Pseudorandom increasing sequence

I am looking for a way to generate an increasing sequence of integers $(x_i)$ such that the sequence of differences $(x_{i+1}-x_i)$ is pseudorandom (in any common way of defining pseudorandomness). It should be possible to efficiently find the $k$-th element in the sequence for a given $k$.

Nonexamples:

1. A linear congruential generator is not increasing, but it is possible to generate the $k$-th element, $x_k = A^kX_0+(1+\dotsc+A^{k-1})B \pmod{p}$, using $O(log(k))$ arithmetic operations.

2. Accumulating the sum of a linear congruential generator gives a sequence with the desired pseudorandomness property, but I don't know how to get the $k$-th element efficiently.

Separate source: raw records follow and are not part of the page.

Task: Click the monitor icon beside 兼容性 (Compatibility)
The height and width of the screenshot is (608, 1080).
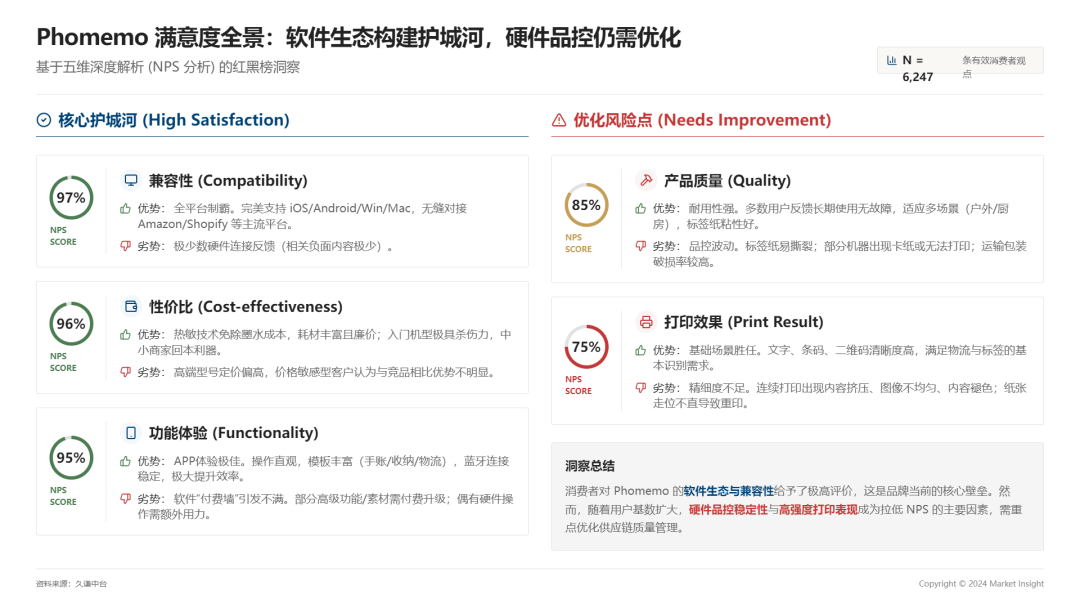Action: [130, 180]
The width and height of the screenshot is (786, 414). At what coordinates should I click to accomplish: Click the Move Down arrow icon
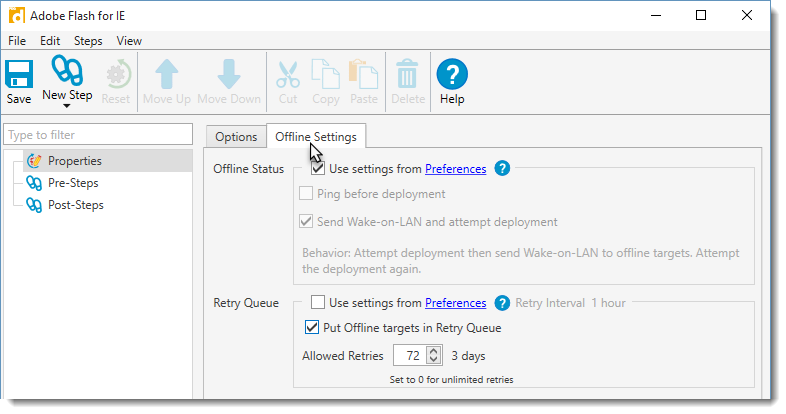[229, 74]

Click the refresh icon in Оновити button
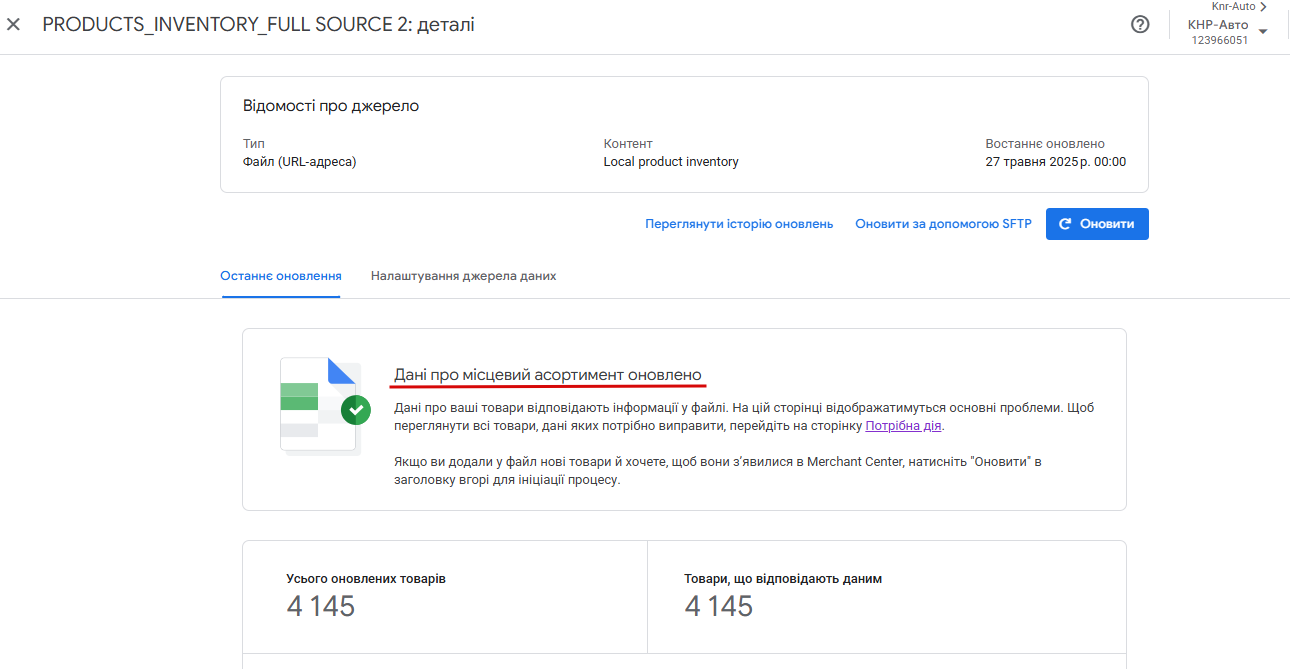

• How do you define efficiently? Presumably you mean less than $O(k)$. Mar 18 '12 at 20:50
• @DaveClarke: Yes. Less than O(k). And hopefully much closer to O(log(k)). Mar 18 '12 at 22:11
• Are you sure that the sequence $\{x_k\}$ defined by recurrence $x_{k+1}=Ax_k+B \bmod p$ is pseudorandom enough for you? It is not pseudorandom in almost any definition because given p (which is usually fixed), the whole sequence can be predicted from the first three terms. Mar 18 '12 at 22:26
• Please define "pseudorandom". Do you mean "approximately uniform"? Or do you just mean "unpredictable"? Mar 19 '12 at 9:19
• Did you read my previous comment? Mar 20 '12 at 0:40

Given that you said it would be enough for the sequence to be unpredictable, here is a very simple solution. The $i$th value in the sequence is given by
$$x_i = 2^{128} i + y_i$$
where $y_i$ is any pseudorandom sequence where you can efficiently find the $i$th value ($y_i$) and where each $y_i$ is 128 bits wide (i.e., $0 \le y_i < 2^{128}$). For instance, you could use
$$y_i = F(K,i)$$
where $F$ is any pseudorandom function (e.g., AES) with a 128-bit output, and $K$ is a key (the seed from which the entire sequence is generated).